§ TASK DIRECTIONS
Go through the data below and copy each line that includes "target".

[Collected data entries]
···

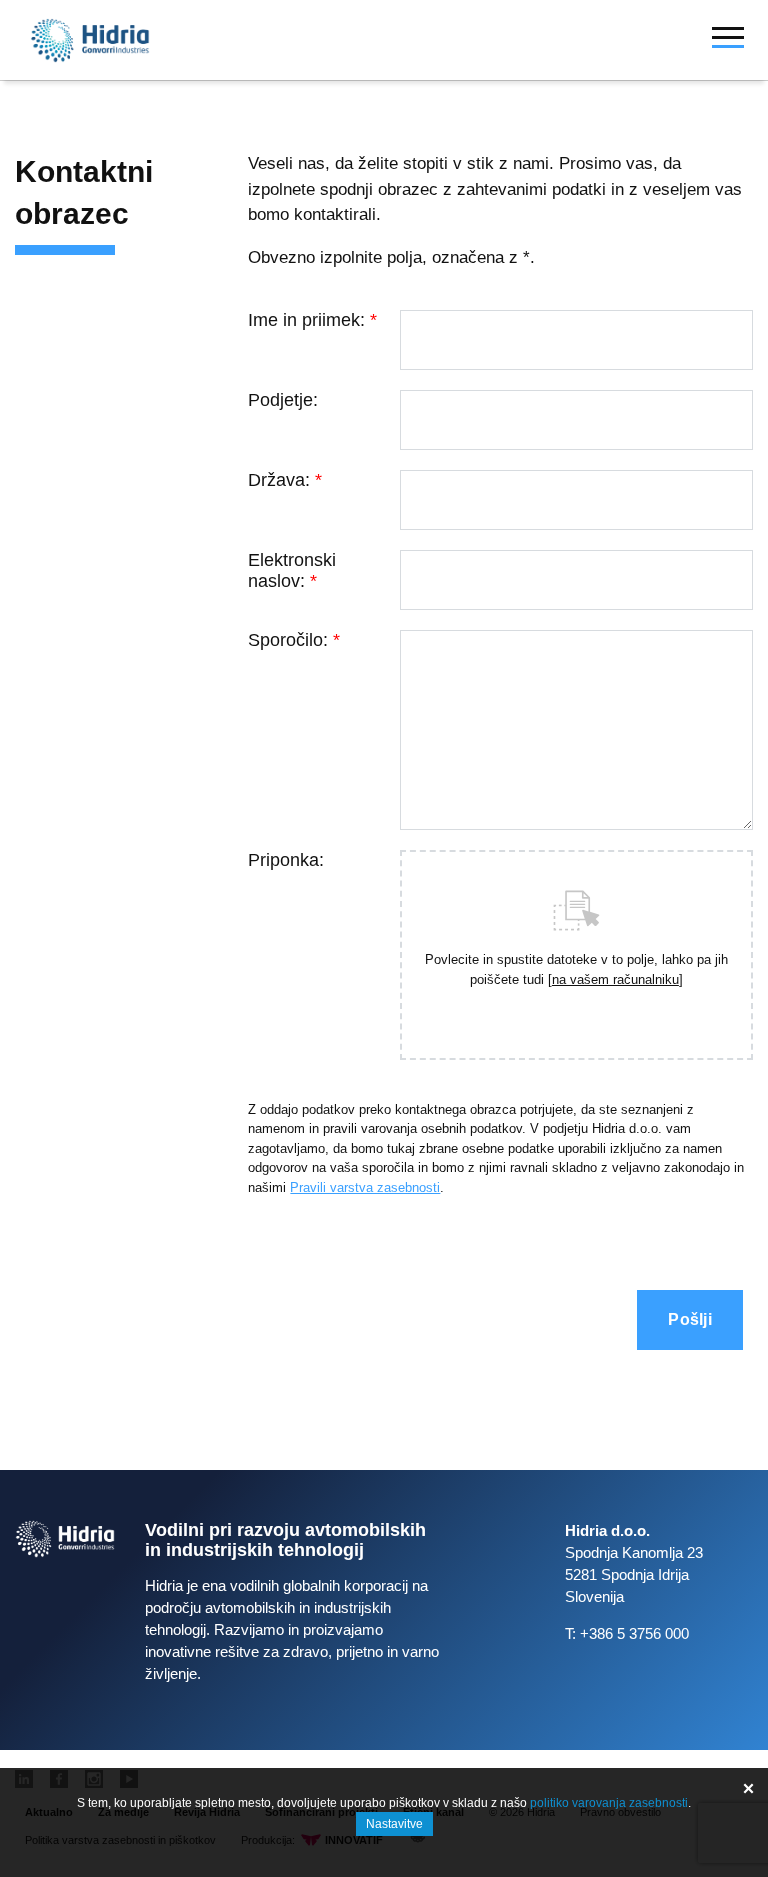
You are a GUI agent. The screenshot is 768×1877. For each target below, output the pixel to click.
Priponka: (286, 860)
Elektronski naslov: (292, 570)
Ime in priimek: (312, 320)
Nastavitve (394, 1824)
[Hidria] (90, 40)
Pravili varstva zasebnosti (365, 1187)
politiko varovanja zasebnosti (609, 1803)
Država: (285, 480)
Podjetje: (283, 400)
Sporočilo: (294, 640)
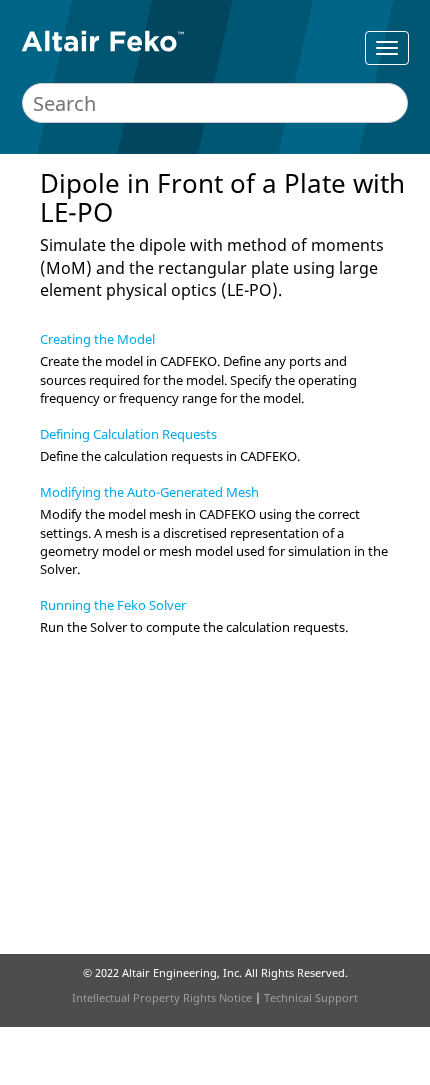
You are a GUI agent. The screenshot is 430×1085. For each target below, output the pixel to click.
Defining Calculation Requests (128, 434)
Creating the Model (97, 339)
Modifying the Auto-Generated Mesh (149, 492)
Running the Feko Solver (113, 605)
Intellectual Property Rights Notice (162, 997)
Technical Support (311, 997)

···

§ RESULT
You are a GUI agent. The screenshot is 768×1877. For each target below, output the pixel to click.
You are a GUI agent. The screenshot is 430×1085. For each target below, output the pixel to click.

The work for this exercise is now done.